Brain Tumor Types

Brain tumors are classified as either “primary” or “metastatic.” Primary brain tumors originate in the brain and may spread within the central nervous system (brain and spinal cord). They rarely spread to other parts of the body. There are many different types of primary brain tumor. Some are aggressive and pose an immediate risk to the patient’s health, while some are slow-growing and may not need to be treated right away.

Metastatic brain tumors originate from a cancer in another organ and spread to the brain. For treatment, all brain tumors are classified by the type of cell the tumor resembles, the location of the tumor, whether it is well-circumscribed versus diffuse in nature, the grade of the tumor (WHO grading schema), and increasingly, the molecular or genetic features of the tumor.

At Siteman Cancer Center, our Washington University oncologists and neurosurgeons will identify your tumor correctly and develop a treatment plan tailored to you.

Glioblastoma and other Gliomas

Glioblastomas (WHO Grade IV): Glioblastomas are the most common, primary malignant brain tumors in the adult population but can be seen in any age group. These tumors are challenging to treat even with multidisciplinary treatments (surgery, radiation therapy, and chemotherapy). Improving patient outcomes through clinical trials is an important aspect of the treatment of these tumors. IDH1 mutation can sometimes be seen in these tumors, often in younger adults, and is a relatively favorable marker in terms of prognosis.

Diffuse astrocytomas (WHO Grade II and III): These tumors grow slowly but are infiltrative, which makes it difficult to remove these tumors completely. They therefore require adjuvant therapy in many cases. They also tend to progress to a higher grade—Grade III tumors are called anaplastic astrocytoma, which is associated with faster growth, and occur most often in young adults (30-40 years of age). The IDH1 mutation is often seen in these tumors.

Oligodendrogliomas (WHO Grade II and Grade III): They occur most often in young adults and have infiltrative properties but tend to do better than astrocytomas because the associated molecular alterations (chromosome 1p and 19q co-deletions) appear to make them more slow growing and responsive to therapy. In addition, the IDH1 mutation is almost always seen in these tumors. Grade III tumors are called anaplastic oligodendroglioma.

Pilocytic astrocytomas (WHO Grade I): They grow slowly, are well circumscribed and therefore respond well to surgical resection. Recurrences are rather infrequent in these tumors. These tumors occur more often in children and young adults as compared to older adults.

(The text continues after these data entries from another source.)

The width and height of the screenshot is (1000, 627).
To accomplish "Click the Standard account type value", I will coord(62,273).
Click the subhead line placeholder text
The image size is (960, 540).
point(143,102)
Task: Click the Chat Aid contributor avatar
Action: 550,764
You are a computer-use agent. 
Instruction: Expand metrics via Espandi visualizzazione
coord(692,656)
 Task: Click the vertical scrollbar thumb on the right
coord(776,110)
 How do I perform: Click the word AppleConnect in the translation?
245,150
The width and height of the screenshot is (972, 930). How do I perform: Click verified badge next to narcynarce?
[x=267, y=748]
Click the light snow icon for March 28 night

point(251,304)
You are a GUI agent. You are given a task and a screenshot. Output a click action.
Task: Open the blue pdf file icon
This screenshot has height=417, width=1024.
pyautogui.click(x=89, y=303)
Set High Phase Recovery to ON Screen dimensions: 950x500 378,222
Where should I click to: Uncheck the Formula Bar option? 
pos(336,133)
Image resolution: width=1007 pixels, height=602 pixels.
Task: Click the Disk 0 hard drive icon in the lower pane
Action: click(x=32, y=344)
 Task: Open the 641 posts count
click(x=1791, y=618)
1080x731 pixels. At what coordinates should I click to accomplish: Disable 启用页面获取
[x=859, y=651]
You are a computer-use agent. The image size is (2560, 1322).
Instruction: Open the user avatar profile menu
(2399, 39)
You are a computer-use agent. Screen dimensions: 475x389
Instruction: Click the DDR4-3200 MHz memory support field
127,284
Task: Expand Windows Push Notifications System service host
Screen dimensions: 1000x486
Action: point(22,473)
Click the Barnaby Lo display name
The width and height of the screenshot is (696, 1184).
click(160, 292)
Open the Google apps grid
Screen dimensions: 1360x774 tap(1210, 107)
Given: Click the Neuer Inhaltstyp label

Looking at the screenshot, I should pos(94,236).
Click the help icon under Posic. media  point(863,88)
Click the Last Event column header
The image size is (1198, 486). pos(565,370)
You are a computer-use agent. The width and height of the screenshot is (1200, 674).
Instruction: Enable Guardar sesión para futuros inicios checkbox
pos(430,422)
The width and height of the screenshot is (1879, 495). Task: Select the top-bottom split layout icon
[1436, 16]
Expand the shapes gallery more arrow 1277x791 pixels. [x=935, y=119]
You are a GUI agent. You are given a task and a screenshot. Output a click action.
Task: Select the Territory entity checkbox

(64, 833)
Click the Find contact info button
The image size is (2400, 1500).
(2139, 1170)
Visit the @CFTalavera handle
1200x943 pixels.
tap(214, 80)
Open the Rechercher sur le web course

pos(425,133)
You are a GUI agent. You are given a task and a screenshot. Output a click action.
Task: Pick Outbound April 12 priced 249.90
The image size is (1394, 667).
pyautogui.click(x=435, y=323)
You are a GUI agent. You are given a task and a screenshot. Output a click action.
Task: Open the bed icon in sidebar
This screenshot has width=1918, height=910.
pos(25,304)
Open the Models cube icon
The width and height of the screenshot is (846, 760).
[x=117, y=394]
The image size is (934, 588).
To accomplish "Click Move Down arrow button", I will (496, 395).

Ependymomas can be WHO Grades I through III. WHO Grade I tumors are also called sub-ependymomas in the brain and myxopapillary ependymomas in the spinal cord; they generally grow slowly and can often be removed completely by surgery. WHO Grade II tumors are however more common and are often seen in the posterior fossa. These also respond well to surgical resection given their well-circumscribed nature. Sometimes these tumors can undergo malignant transformation and become WHO Grade III anaplastic ependymomas. Adjuvant therapy is required in these patients.

Additional glioma types also exist, and, as mentioned above, are increasingly classified by their molecular or genetic characteristics, such as ganglioglioma and diffuse midline glioma.

Learn more about glioblastoma.

Learn more about other gliomas.

Meningiomas

Meningiomas arise in the meninges and more commonly occur in women. They are the most common primary brain tumors—greater than 33% of all primary brain tumors.

WHO Grade I meningiomas are slow-growing and benign.

WHO Grade II and III meningiomas have more aggressive clinical behavior because of their tendency to recur. WHO Grade III meningiomas are also associated with increased mortality and are more common in men.

Learn more about meningiomas.

Pituitary tumors

Pituitary adenoma is a very common benign intracranial tumor seen in adults and is thought to occur in as many as 1 in 6 people. It can be functional (with endocrine symptoms and signs) or nonfunctional, or it can be micro- or macro-adenoma depending on its size (less than or greater than 1 cm, respectively). Functional ones tend to present earlier because of their endocrine symptoms and therefore are usually small at the time of presentation. In contrast, nonfunctional ones tend to present as macroadenomas with visual deficits. Surgical resection is often the frontline treatment for growing nonfunctional adenomas and many functional adenomas. Medical treatment plays an important role, particularly in prolactinomas, where it is considered frontline, but other functional adenomas may also benefit from medical therapy. Radiation therapy can also be an option.

Learn more about pituitary tumors.

Vestibular schwannoma (Acoustic neuroma)

These are benign tumors which form on the vestibular nerve and look like growths of Schwann cells, which normally support peripheral nerves.

Learn more about vestibular schwannomas.

Metastatic Brain Tumors

Metastatic brain tumors originate from a cancer in another organ and spread to the brain. The types of cancer that commonly spread to the brain are cancers of the lung, breast, skin (melanoma), and colon. These can present as solitary or multiple brain lesions. Treatment is variable and should be tailored to the specific patient, ranging from surgery to radiation therapy to medical treatment.